Der Laptop sollte halbwegs vergleichbar sein.

Habe folgenden gefunden, taugt der was?
https://www.amazon.de/FX705GM-90NR0...07JP239BV/ref=cm_cr_arp_d_product_top?ie=UTF8


----------



## Herbboy (6. Mai 2019)

Ok, du scheinst also wirklich unbedingt auch "mobil" spielen zu wolle, da du ja einen ordentlichen PC hast. Generell sind die mobilen Grafikkarten langsamer als die für Desktop-PCs, aber seit der 1000er-Generation von Nvidia ist der Abstand meist nur gering. Insofern wäre das Asus-Notebook mit Deinem PC vergleichbar. Ein wenig langsamer wird es sein, da die mobilen Komponenten auf Effizienz ausgelegt sind, und wenn du die Hardware belastet wird die Lüftung natürlich auch Gas geben. Aber ansonsten wäre der Laptop ok, wenn du diese Leistung brauchst und beim Budget bis zu ca 1200€ hast.

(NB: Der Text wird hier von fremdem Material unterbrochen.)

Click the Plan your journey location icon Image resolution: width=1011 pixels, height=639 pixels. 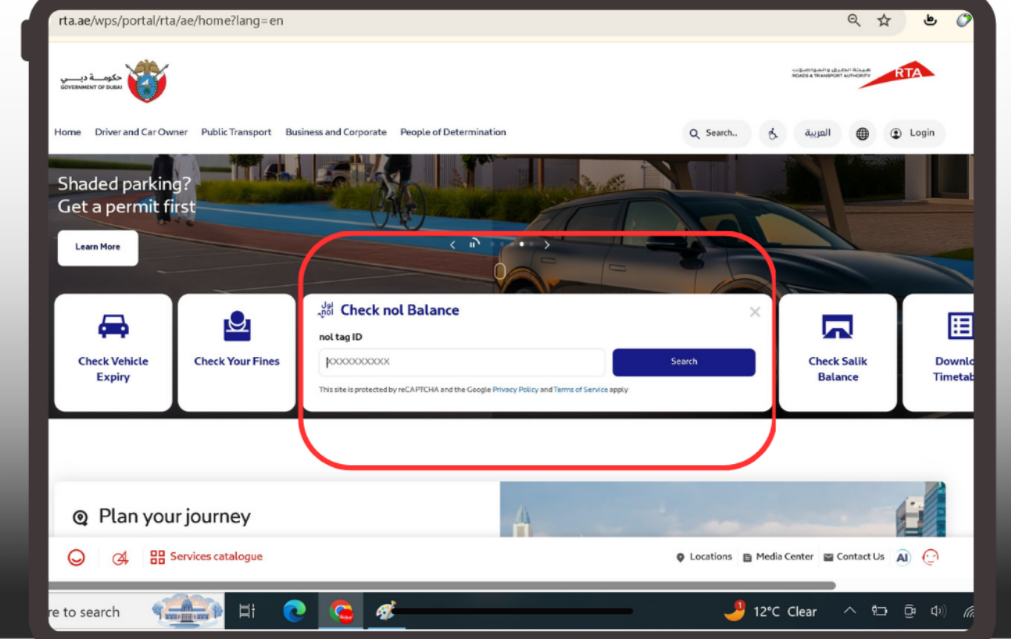(x=80, y=517)
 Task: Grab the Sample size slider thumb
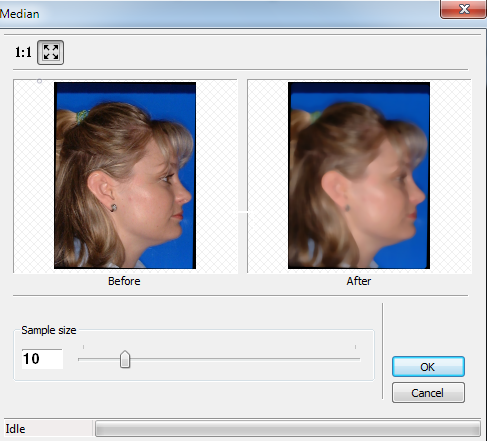pos(125,359)
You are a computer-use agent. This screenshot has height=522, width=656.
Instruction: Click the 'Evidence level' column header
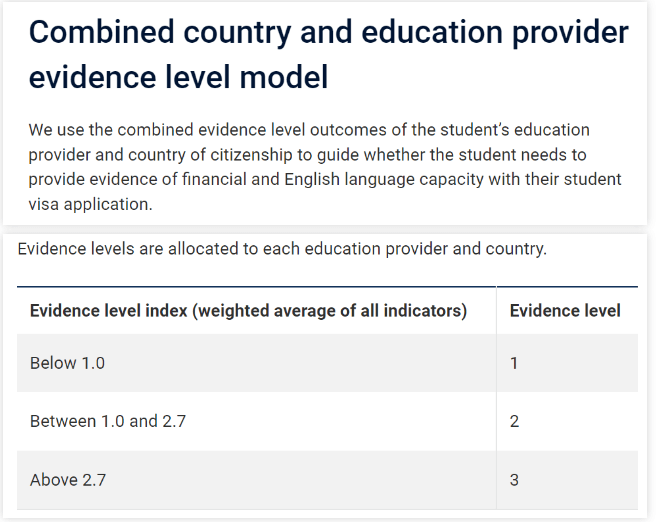(x=567, y=311)
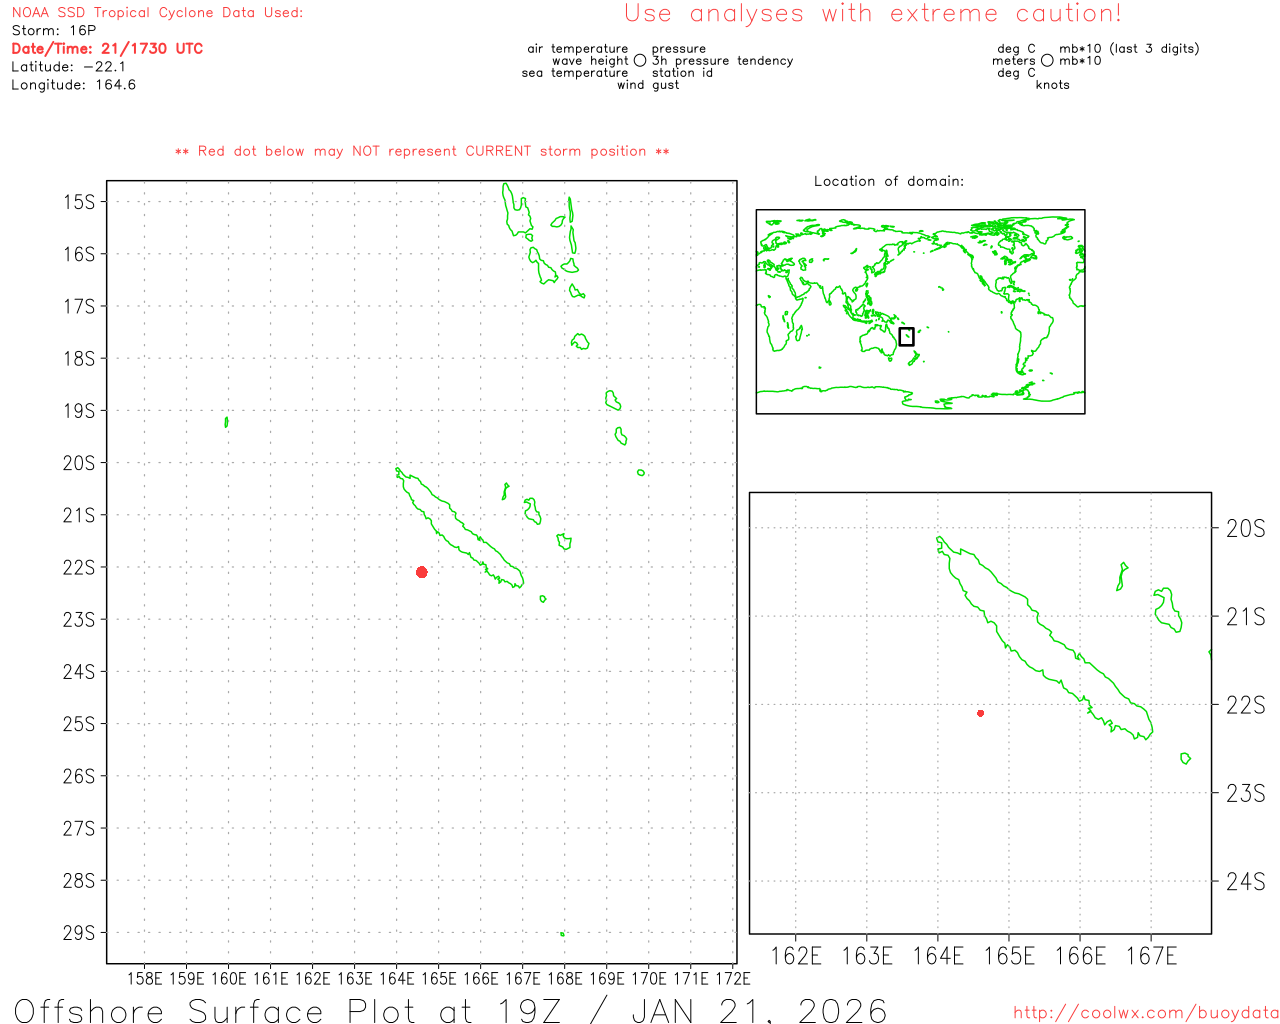The height and width of the screenshot is (1024, 1280).
Task: Click the large New Caledonia island on main map
Action: click(x=460, y=527)
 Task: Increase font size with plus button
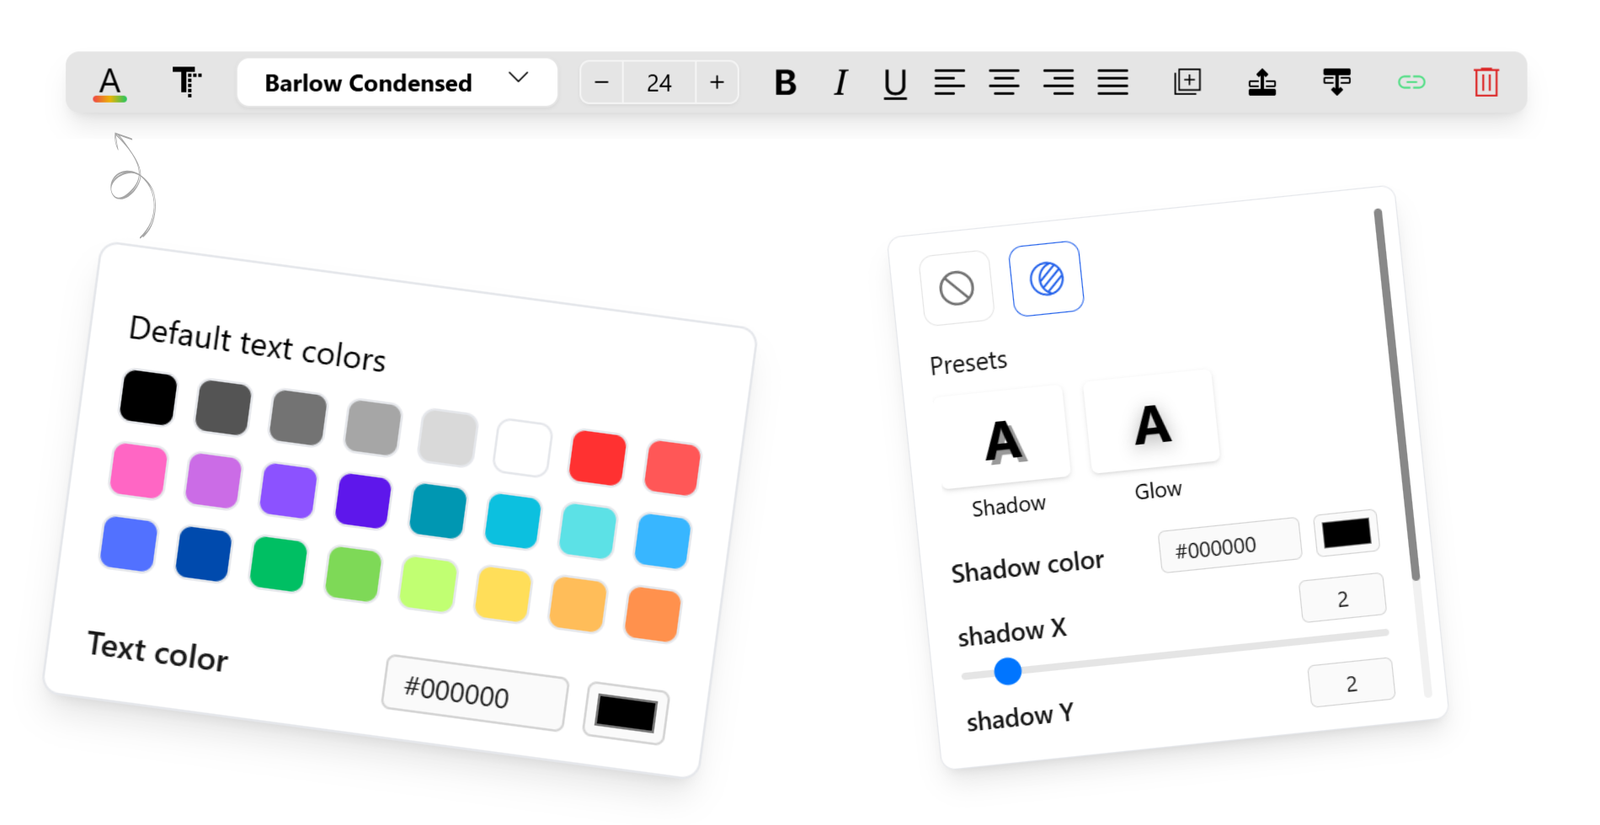coord(717,82)
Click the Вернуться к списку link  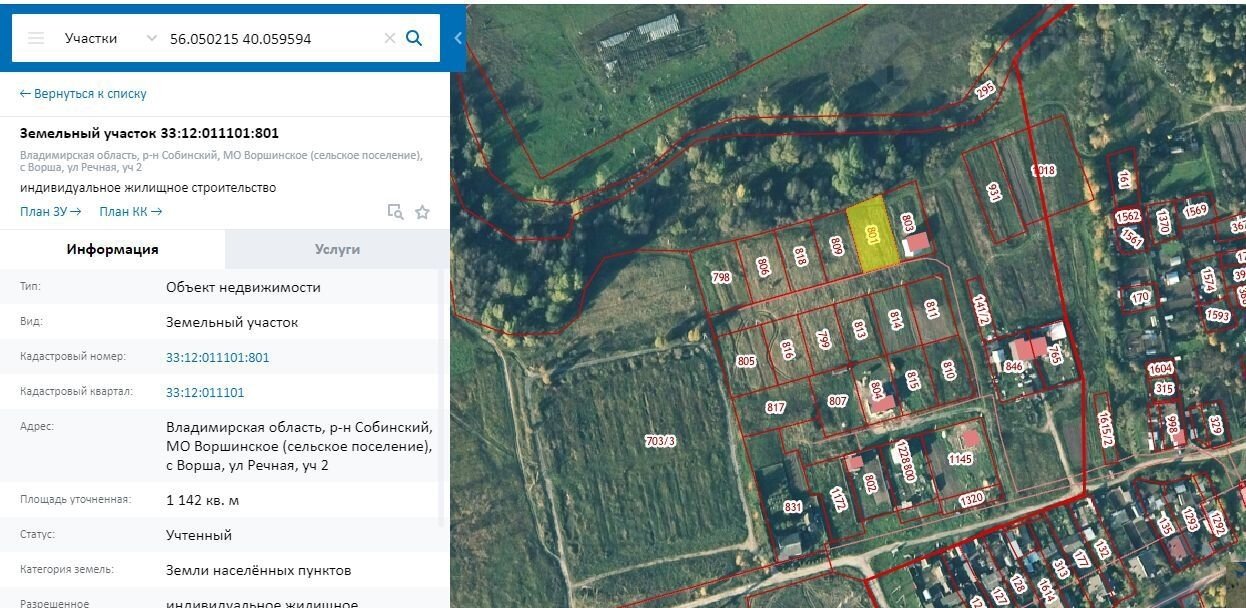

Wenn Du (zunächst) mit 8GB RAM auskommst, dann gibt es noch Alternativen. Ebenso gäb es mehr Auswahl, falls Windows nicht mit dabei sein muss. Wie sieht bei diesen Punkten aus?


Eine andere Sache wäre: die neuen GTX 1600er-Grafikkarten kommen gerade erst raus, was Laptops betrifft. Vielleicht gibt es in den nächsten Wochen passende Modelle mit einer GTX 1660 oder 1660 Ti, da könntest du vlt noch etwas abwarten.


----------



## umspannwer (7. Mai 2019)

Windows brauch ich nicht unbedingt dabei.

Wenn ich was mit 8gb ram nehme, wie kompliziert ist der ramwechsel später beim Laptop?

Natürlich würde ich nicht nein sagen weniger auszugeben.


----------



## Spiritogre (7. Mai 2019)

umspannwer schrieb:


> Windows brauch ich nicht unbedingt dabei.
> 
> Wenn ich was mit 8gb ram nehme, wie kompliziert ist der ramwechsel später beim Laptop?
> 
> Natürlich würde ich nicht nein sagen weniger auszugeben.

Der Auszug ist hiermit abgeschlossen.